In the data below, which lines contain "Việt"? List them by copying each one.

::: DATA FOR THIS EXERCISE

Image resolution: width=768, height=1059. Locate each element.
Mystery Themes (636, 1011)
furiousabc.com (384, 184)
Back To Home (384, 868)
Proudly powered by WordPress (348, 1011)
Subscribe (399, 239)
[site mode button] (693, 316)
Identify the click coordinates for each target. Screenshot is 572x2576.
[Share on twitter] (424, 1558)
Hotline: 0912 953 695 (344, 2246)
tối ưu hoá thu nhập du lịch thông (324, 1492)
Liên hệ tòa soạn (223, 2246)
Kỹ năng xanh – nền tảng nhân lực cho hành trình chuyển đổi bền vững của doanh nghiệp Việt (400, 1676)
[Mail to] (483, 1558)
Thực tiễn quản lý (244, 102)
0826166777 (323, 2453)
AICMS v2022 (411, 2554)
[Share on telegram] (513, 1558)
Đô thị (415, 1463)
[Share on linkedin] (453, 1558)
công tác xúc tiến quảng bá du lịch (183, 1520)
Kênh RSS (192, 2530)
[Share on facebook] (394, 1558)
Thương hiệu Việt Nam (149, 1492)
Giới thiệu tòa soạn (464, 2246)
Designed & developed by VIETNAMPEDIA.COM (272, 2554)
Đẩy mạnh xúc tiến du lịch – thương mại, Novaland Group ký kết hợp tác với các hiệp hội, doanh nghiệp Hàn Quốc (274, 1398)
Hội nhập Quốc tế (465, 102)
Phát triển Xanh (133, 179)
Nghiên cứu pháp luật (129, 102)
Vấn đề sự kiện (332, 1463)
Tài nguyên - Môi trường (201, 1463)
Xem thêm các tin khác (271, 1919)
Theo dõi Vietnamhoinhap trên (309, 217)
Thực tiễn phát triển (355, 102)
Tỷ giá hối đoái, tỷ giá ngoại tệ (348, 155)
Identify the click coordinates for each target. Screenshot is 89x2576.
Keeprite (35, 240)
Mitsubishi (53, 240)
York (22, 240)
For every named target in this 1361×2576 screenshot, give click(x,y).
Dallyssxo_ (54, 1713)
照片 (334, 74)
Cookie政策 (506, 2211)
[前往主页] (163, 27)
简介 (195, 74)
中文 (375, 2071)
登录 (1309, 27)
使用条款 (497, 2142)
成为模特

::::::

- ANSWER TO THE PROBLEM:
Kỹ năng xanh – nền tảng nhân lực cho hành trình chuyển đổi bền vững của doanh nghiệp Việt (400, 1676)
Thương hiệu Việt Nam (149, 1492)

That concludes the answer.